The Beretta 501 Sniper is an Italian-made bolt-action sniper rifle. Introduced in 1985, it was intended for military and police use.  The Beretta Sniper was adopted by number of European police forces and by armies in other parts of the world.

Because of competition by more modern sniper rifle designs and due to the lack of interest in the M501 rifle, the product was discontinued. The 501 Sniper has been replaced in service by newer sniper rifle designs.

Design
The 501 is a conventional bolt-action rifle that utilizes a modified Mauser action. The 501 has a heavy, free-floating barrel fitted with a flash suppressor.

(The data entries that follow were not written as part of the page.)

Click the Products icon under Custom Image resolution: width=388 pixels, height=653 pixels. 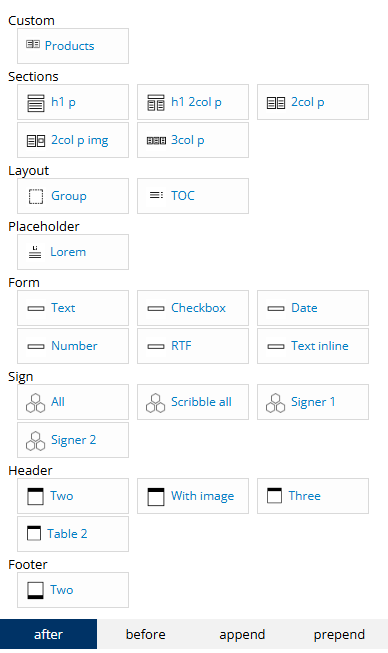click(x=33, y=44)
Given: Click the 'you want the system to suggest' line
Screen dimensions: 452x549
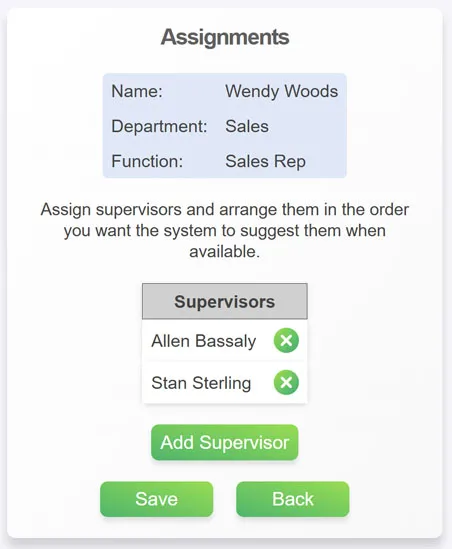Looking at the screenshot, I should (225, 231).
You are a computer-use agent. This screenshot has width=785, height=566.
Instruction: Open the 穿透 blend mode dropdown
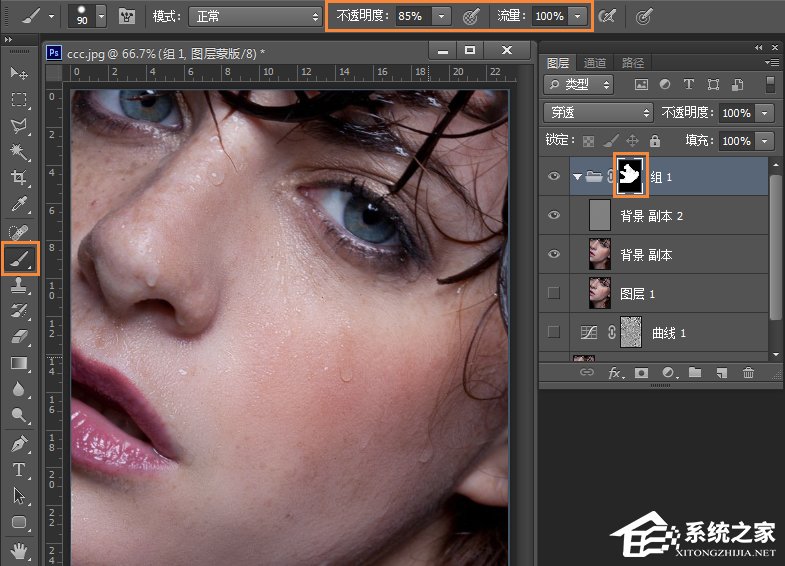pos(598,113)

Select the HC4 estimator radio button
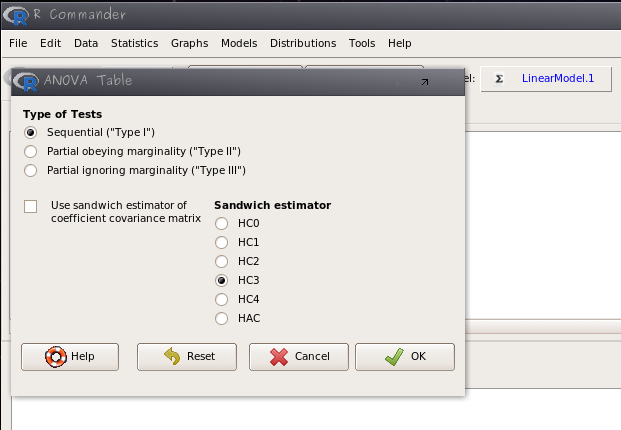click(222, 300)
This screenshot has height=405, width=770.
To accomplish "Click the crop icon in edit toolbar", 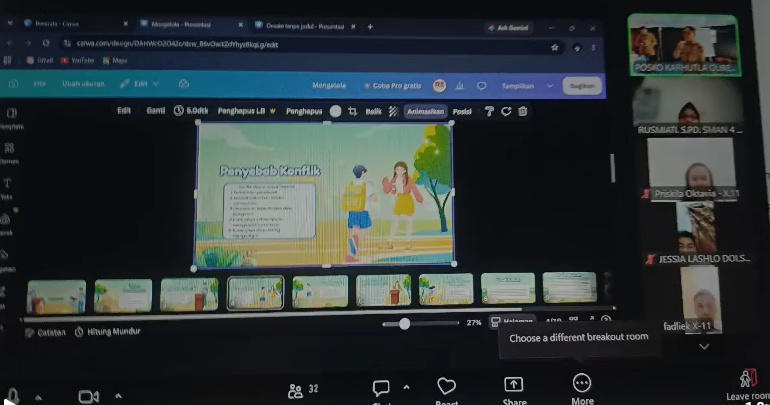I will pos(352,111).
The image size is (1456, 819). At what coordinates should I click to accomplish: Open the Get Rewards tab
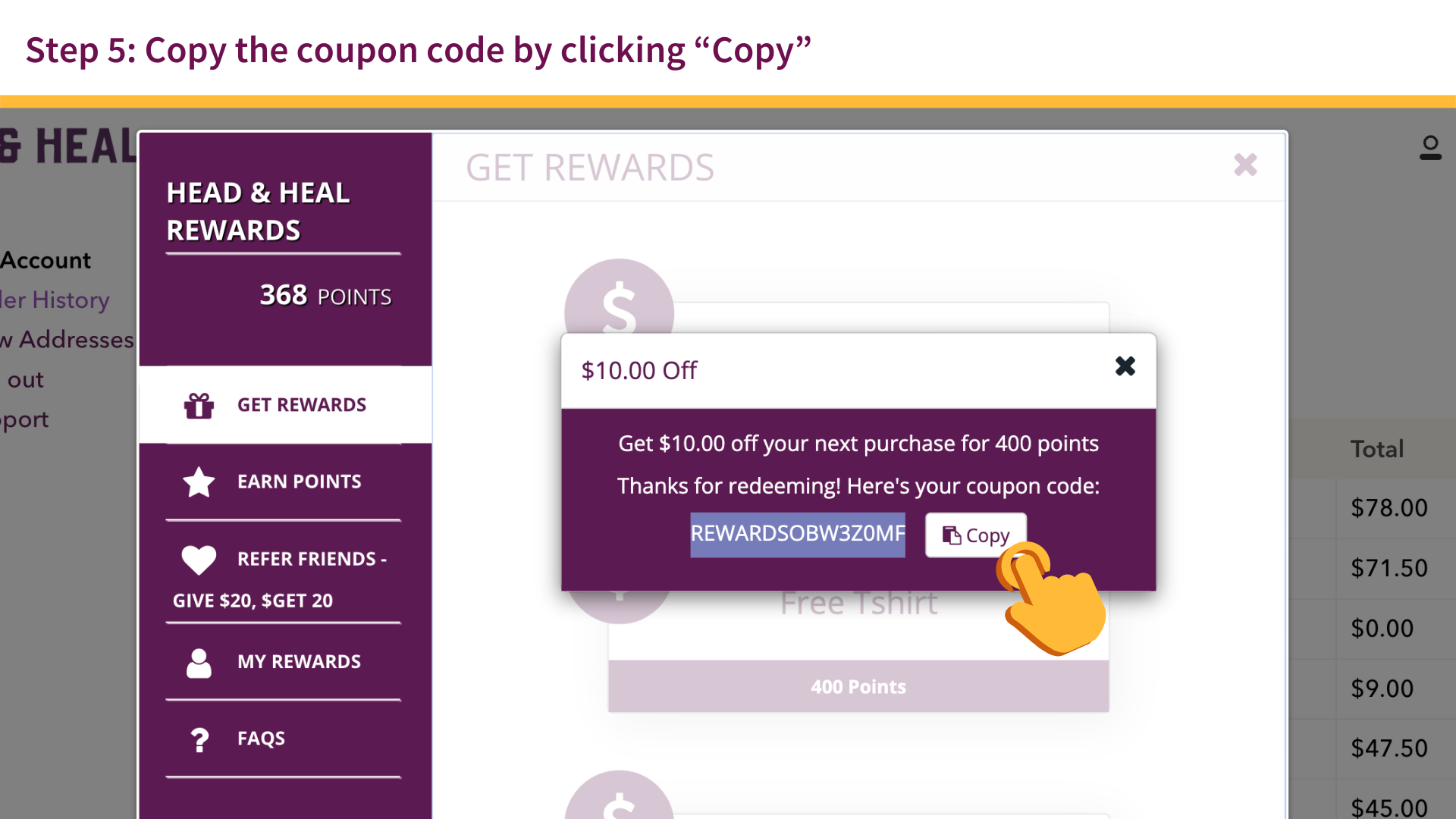click(301, 405)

The 501 fires 7.62mm NATO rounds, weighs 5.56 kg, is 1165mm in length, has a 586 mm barrel and uses a 5-round detachable box magazine.

The standard stock is made of wood. Within a stock is built a tube that's attached to a receiver. It contains a harmonic balancer, a weight and springs help manage recoil. At the end of the tube can be used to mount a bipod.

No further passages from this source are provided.